I wish all this just worked and I didn’t have to futz with it.
This time, my backup was corrupted and the server seemed hosed, so I got a new one and started rebuilding from backups. Unfortunately the backup appears to be corrupt (I think it was the drive as I restored parts later from another backup from last week and the files came across fine). I still have a long way to go, but mail and web are back up. I hate computers.

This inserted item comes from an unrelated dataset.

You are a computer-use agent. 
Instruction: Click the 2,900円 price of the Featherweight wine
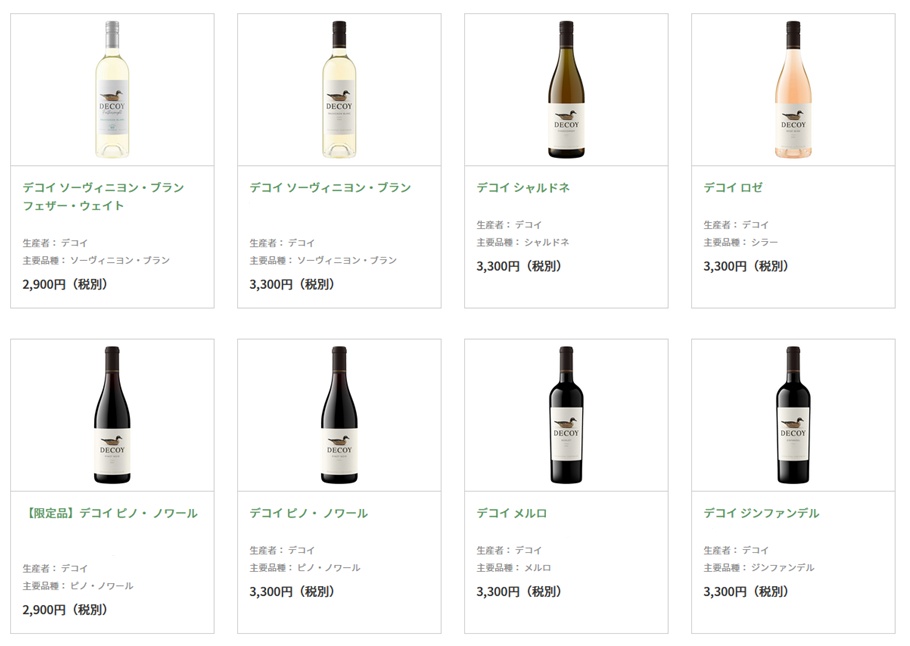(65, 284)
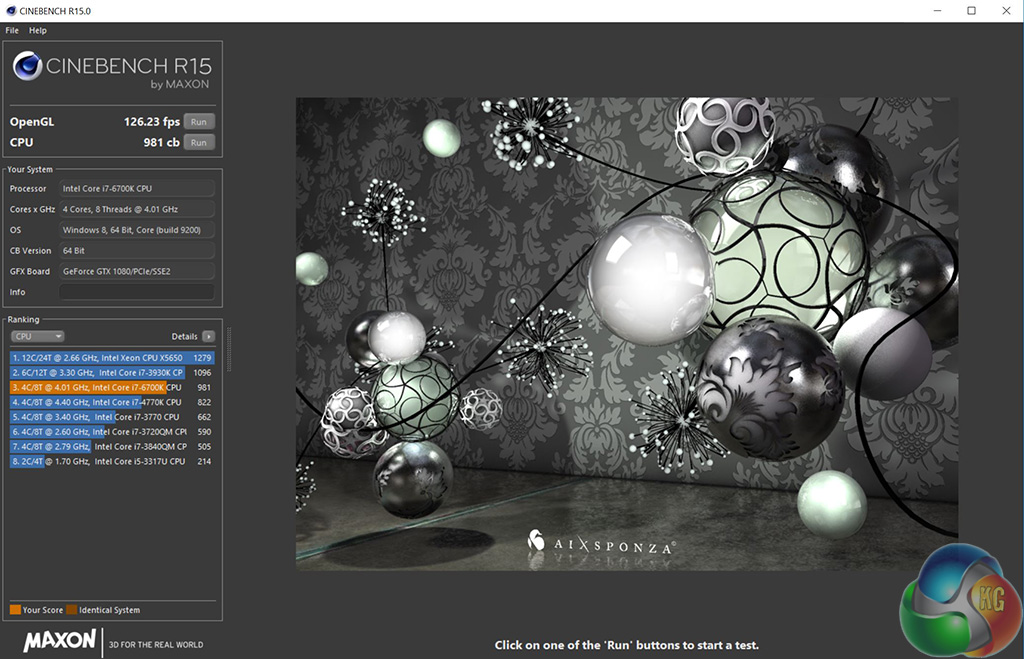
Task: Run the CPU benchmark test
Action: pyautogui.click(x=198, y=143)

Last year before we got TiVo, I told everyone that said it was great, that they must be crazy as it couldn’t be all that good. My wife and I watch our fair share of TV, but have watched a lot of junk in our couch potato time. In the year since we got TiVo, we can’t really watch TV without it. The summer has a lot of junk on and it allowed us to catch up on some stuff. Now that the new season has started, our TiVo is filled with shows that we want to watch. Being able to skip commercials is great and we now watch TV on our own time instead of when the networks say we want to watch it. We record the news every night and don’t have to be home at 5:30 pm and can walk the dog without having to rush back.
I know that every company and his neighbor is coming out with a DVR/PVR, but I’m quite happy with my TiVo. My wife has accepted the technology (she was reluctant at first) and we’re both hooked.

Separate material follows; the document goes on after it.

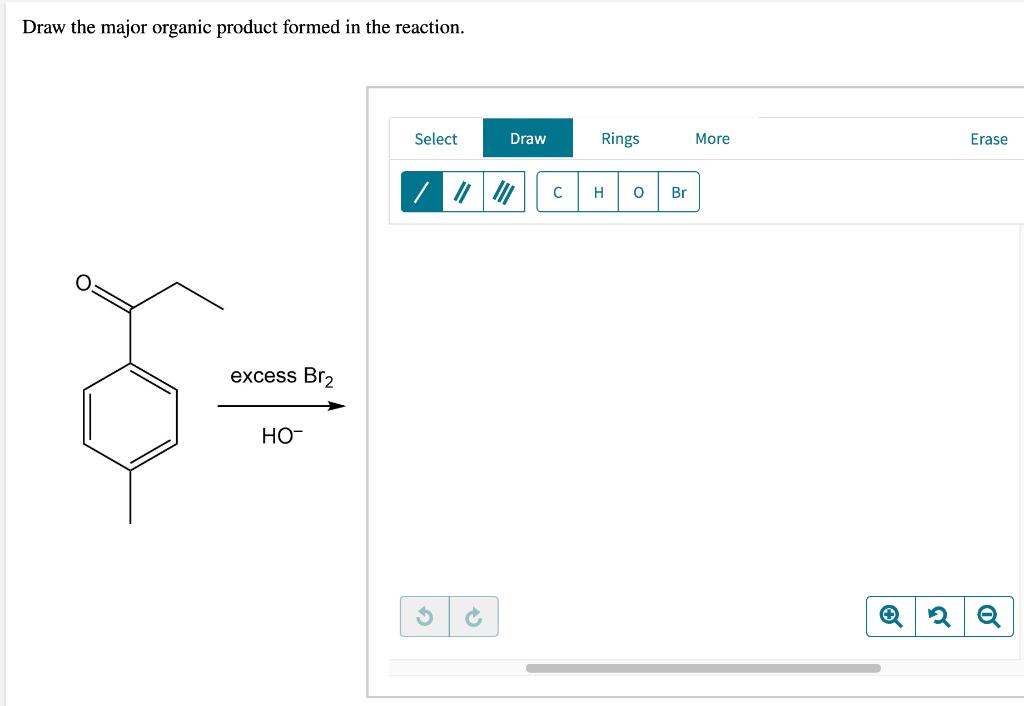Zoom out of the drawing canvas
The image size is (1024, 706).
coord(989,617)
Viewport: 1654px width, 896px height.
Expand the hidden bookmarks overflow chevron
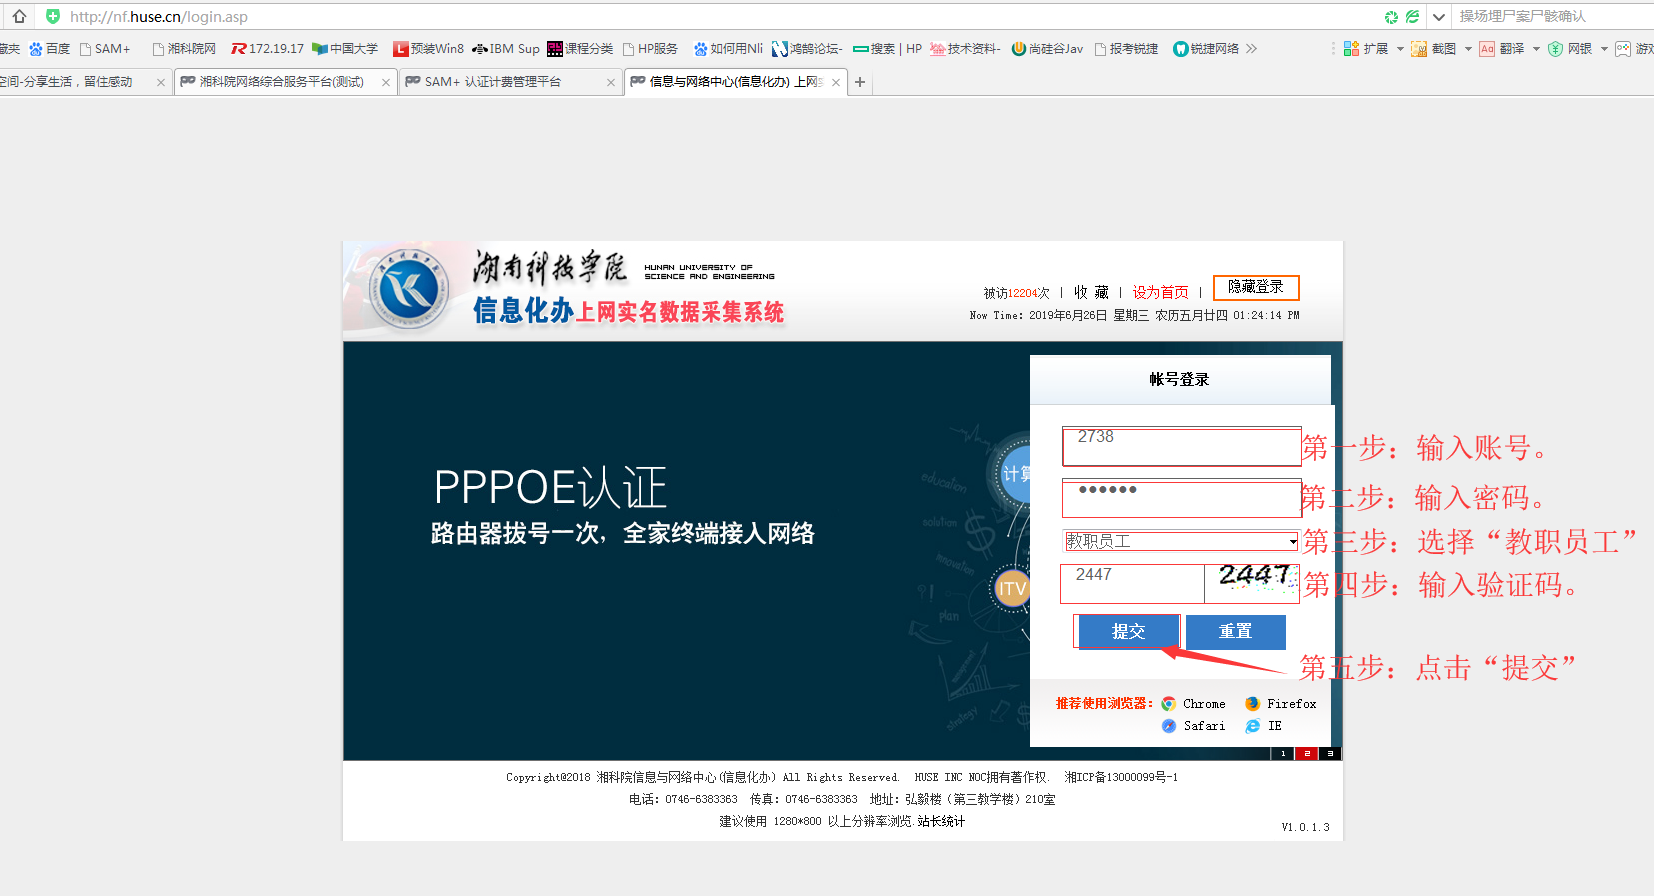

As part of my home audio system project, I decided to upgrade my network from 100 Mbps to 1000 Mbps (Gigabit). I installed 2 gigabit switches and a new ethernet card in my server. Luckily 3 of my other computers already had gigabit ethernet. I changed a few patch cables from Cat 5 to Cat 6 (Cat 6 is recommended for gigabit) and still have to replace the main cable from my office to my server. Hopefully this upgrade will speed up my backups when I drag down 65 GB of data from my server to my removable drive. I never thought I’d need/want gigabit and now I wonder why I didn’t do it before. Cost is pretty minor (~$60 for each switch and ~$70 for a new ethernet card).
I’ve seen rants lately that have been complaining about Apple putting DRM (digital rights management) into their Intel based Macs such as the Developer Transition Kits some developers have “rented”. The complaints are that Apple should allow people to run OS X on any old Intel based machine. I think that this idea is a complete mistake and am happy that Apple is going to lock down the OS to their hardware. There are a number of reasons for this. First off, by having Apple control the hardware and the software, things just work better. Second, from a troubleshooting point of view, there are already enough combinations of Macs and OS versions, that adding any old Intel hardware would make supporting products a nightmare (look at how much trouble Windows users have). The rants are just short sighted; who cares if Apple is moving to Intel from a consumer’s point of view? The consumer just wants a Mac and doesn’t care what processor it runs. Developers care as they have to do work to support it. All I can say, is “give me a break” and I hope that Apple doesn’t change its stance and let OS X run on generic Intel hardware.